• MATERIAL FOR THIS TASK
──────────────────────────────
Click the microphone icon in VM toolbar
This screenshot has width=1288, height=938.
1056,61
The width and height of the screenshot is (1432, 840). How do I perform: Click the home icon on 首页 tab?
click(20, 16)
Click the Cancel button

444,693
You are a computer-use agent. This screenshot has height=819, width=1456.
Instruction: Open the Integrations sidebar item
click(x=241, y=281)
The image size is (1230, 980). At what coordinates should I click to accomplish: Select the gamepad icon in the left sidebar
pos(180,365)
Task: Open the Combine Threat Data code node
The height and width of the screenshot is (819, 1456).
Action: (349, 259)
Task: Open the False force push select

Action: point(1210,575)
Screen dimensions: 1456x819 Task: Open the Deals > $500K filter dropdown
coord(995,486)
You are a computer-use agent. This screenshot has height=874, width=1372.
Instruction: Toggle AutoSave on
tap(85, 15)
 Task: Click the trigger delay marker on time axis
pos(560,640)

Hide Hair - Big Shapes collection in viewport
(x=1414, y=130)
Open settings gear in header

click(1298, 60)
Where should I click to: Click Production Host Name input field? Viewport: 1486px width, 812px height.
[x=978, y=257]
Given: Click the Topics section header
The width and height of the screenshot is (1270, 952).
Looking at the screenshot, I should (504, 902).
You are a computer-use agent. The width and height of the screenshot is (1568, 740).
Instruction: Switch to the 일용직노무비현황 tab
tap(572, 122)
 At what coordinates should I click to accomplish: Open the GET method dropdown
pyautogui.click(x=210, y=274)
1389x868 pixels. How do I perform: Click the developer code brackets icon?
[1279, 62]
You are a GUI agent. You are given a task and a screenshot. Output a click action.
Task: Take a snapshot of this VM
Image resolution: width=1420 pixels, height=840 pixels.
──────────────────────────────
• EXERCISE AIM
Only one number is wanted: the number of lines in the listing that contain the string "computer".

• ANSWER BOX
3